*DOCUMENT SEGMENT*:
□ □ □ □ □

Examples of such a defensive technique against the white box attack
include, for example, differential private-stochastic gradient
descent (DP-SG D).
[0009] Japanese Laid-open Patent Publication Nos. 2020-115312 and
2020-119044 are disclosed as related art.
SUMMARY
[0010] According to an aspect of the embodiments, a non-transitory
computer-readable storage medium storing an information processing
program that causes at least one computer to execute a process, the
process includes, generating additional data by inputting
meaningless data to a first machine learning model which has been
trained with first training data; acquiring second training data by
combining the first training data and the additional data; and
training a machine learning model by using the second training
data.
[0011] The object and advantages of the invention will be realized
and attained by means of the elements and combinations particularly
pointed out in the claims.
[0012] It is to be understood that both the foregoing general
description and the following detailed description are exemplary
and explanatory and are not restrictive of the invention.
BRIEF DESCRIPTION OF DRAWINGS
[0013] FIG. 1 illustrates an example of a hardware configuration of
an information processing apparatus as an example of an
embodiment;
[0014] FIG. 2 illustrates an example of a functional configuration
of the information processing apparatus as the example of the
embodiment;
[0015] FIG. 3 explains processes of a mini-batch creation unit in
the information processing apparatus as the example of the
embodiment;
[0016] FIG. 4 illustrates an outline of a technique for training a
machine learning model in the information processing apparatus as
the example of the embodiment;
[0017] FIG. 5 is a flowchart explaining the technique for training
the machine learning model in the information processing apparatus
as the example of the embodiment; and
[0018] FIG. 6 explains results of a white box attack that estimates
training data performed on the machine learning model generated by
the information processing apparatus as the example of the
embodiment.
DESCRIPTION OF EMBODIMENTS
[0019] In many cases, there is usually a risk that an attacker
obtains a machine learning model itself. Thus, only a defense
against a black box attack is insufficient.
[0020] Meanwhile, in the related-art defensive technique against
the white box attack, since noise is added to the parameters of the
machine learning model, estimation accuracy decreases. Thus, the
accuracy is traded off for the strength of the resistance against
the attack. Accordingly, there is a problem in that this technique
is not able to be introduced into a system in which the accuracy of
the machine learning model is demanded.
[0021] In one aspect, an object of the present disclosure is to
enable generation of a machine learning model resistant to a white
box attack that estimates training data.
[0022] According to an embodiment, the machine learning model
resistant to the white box attack that estimates training data may
be generated.
[0023] Hereinafter, an embodiment related to an information
processing program, a method of processing information, and an
information processing apparatus will be described with reference
to the drawings. However, the following embodiment is merely an
example and does not intend to exclude application of various
modification examples or techniques that are not explicitly
described in the embodiment. For example, the present embodiment
may be modified in a various manner and carried out without
departing from the spirit of the embodiment. Each drawing does not
indicate that only components illustrated in the drawing are
provided. The drawings indicate that other functions and the like
may be included.
[0024] (A) Configuration
[0025] FIG. 1 illustrates an example of a hardware configuration of
an information processing apparatus 1 as an example of the
embodiment.

□ □ □ □ □

*GIVEN INFORMATION*:
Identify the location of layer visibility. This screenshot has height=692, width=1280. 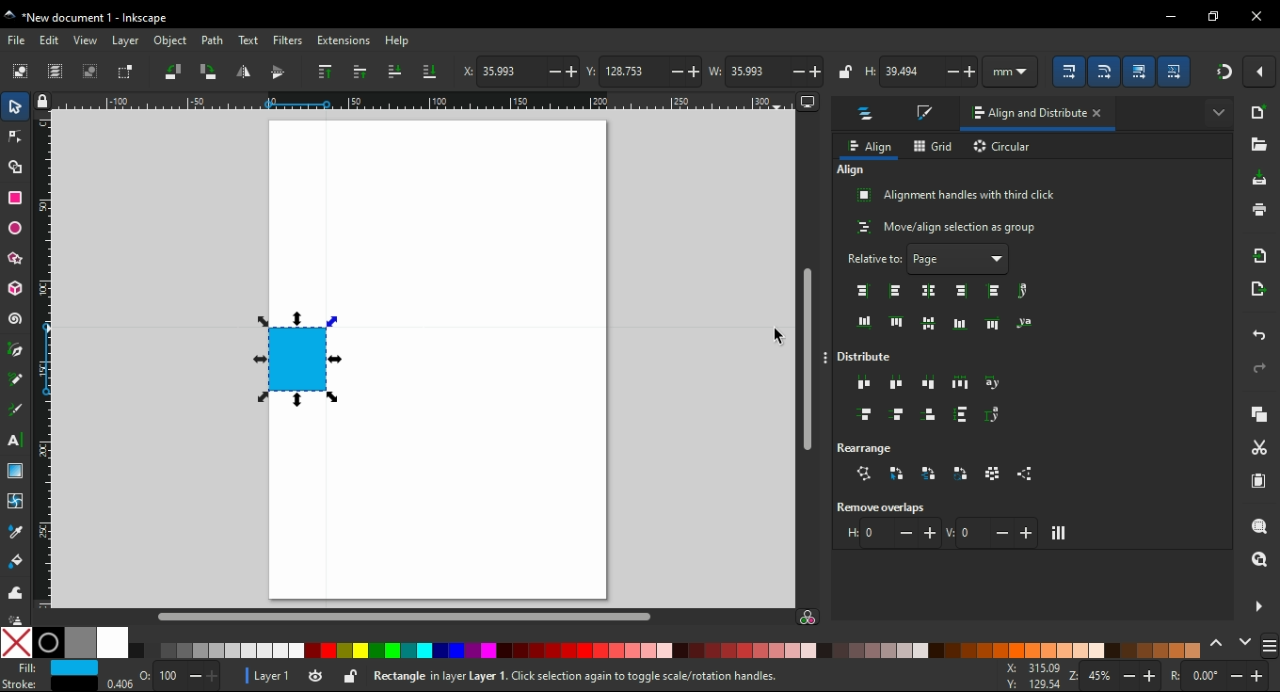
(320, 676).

□ □ □ □ □

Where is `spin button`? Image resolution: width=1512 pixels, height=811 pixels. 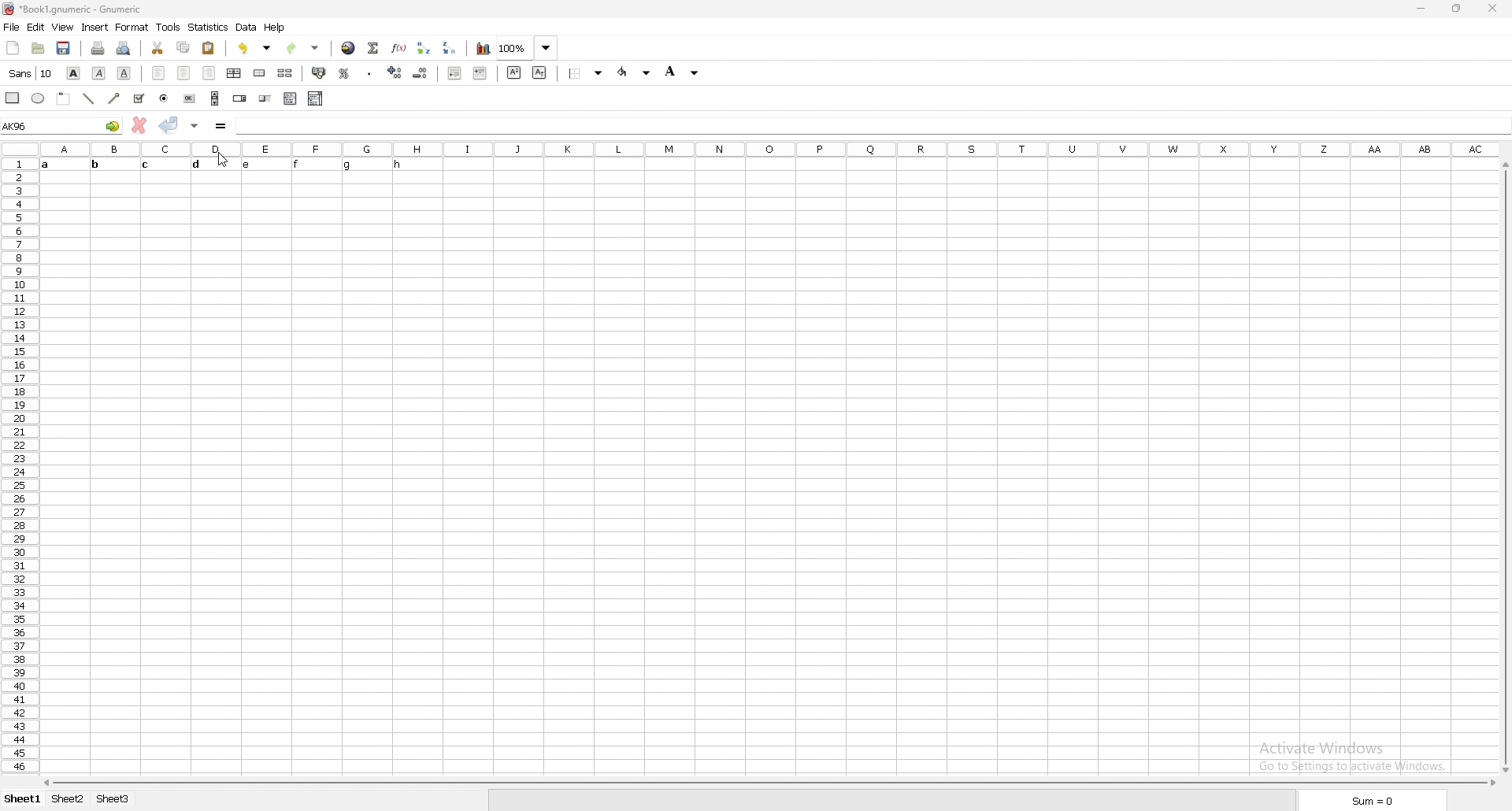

□ □ □ □ □

*PARTS OF THE EXERCISE*:
1: For the patent text on defending machine learning models against white box attacks, state whether each statement agrees with it, answering yes or no and quoting the deciding words: (a) the related-art defense against the white box attack adds noise to the model's parameters; (b) the additional data is generated by feeding meaningless data into the first machine learning model; (c) a defense against black box attacks alone is called sufficient.
2: Carry on the patent text on white box attack defense from its last sentence.
The items are separate material.

*RESULTS OF THE TASKS*:
1:
(a) Yes: "since noise is added to the parameters of the machine learning model"
(b) Yes: "generating additional data by inputting meaningless data to a first machine learning model"
(c) No: "only a defense against a black box attack is insufficient"

2:
[0026] As illustrated in FIG. 1, the information processing
apparatus 1 includes, for example, a processor 11, a memory 12, a
storage device 13, a graphic processing device 14, an input
interface 15, an optical drive device 16, a device coupling
interface 17, and a network interface 18 as the components. These
components 11 to 18 are configured so as to be mutually
communicable via a bus 19.
[0027] The processor (control unit) 11 controls the entirety of
this information processing apparatus 1. The processor 11 may be a
multiprocessor. For example, the processor 11 may be any one of a
central processing unit (CPU), a microprocessor unit (MPU), a
digital signal processor (DSP), an application-specific integrated
circuit (ASIC), a programmable logic device (PLD), and a
field-programmable gate array (FPGA). The processor 11 may be a
combination of two or more types of elements of the CPU, the MPU,
the DSP, the ASIC, the PLD, and the FPGA.
[0028] The processor 11 executes a control program (information
processing program: not illustrated), thereby realizing the
functions as a training processing unit 100 (a first training
execution unit 101, an additional training data creation unit 102,
and a second training execution unit 105) exemplified in FIG.
2.
[0029] The information processing apparatus 1 realizes the function
as the training processing unit 100 by executing, for example,
programs (the information processing program and an operating
system (OS) program) recorded in a computer-readable non-transitory
recording medium.
[0030] Programs in which content of processing to be executed by
the information processing apparatus 1 is described may be recorded
in various recording media. For example, the programs to be
executed by the information processing apparatus 1 may be stored in
the storage device 13. The processor 11 loads at least a subset of
the programs in the storage device 13 into the memory 12 and
executes the loaded programs.
[0031] The programs to be executed by the information processing
apparatus 1 (processor 11) may be recorded in a non-transitory
portable recording medium such as an optical disc 16a, a memory
device 17a, and a memory card 17c. For example, the programs stored
in the portable recording medium become executable after being
installed in the storage device 13 by control from the processor
11. The processor 11 may read the programs directly from the
portable recording medium and execute the programs.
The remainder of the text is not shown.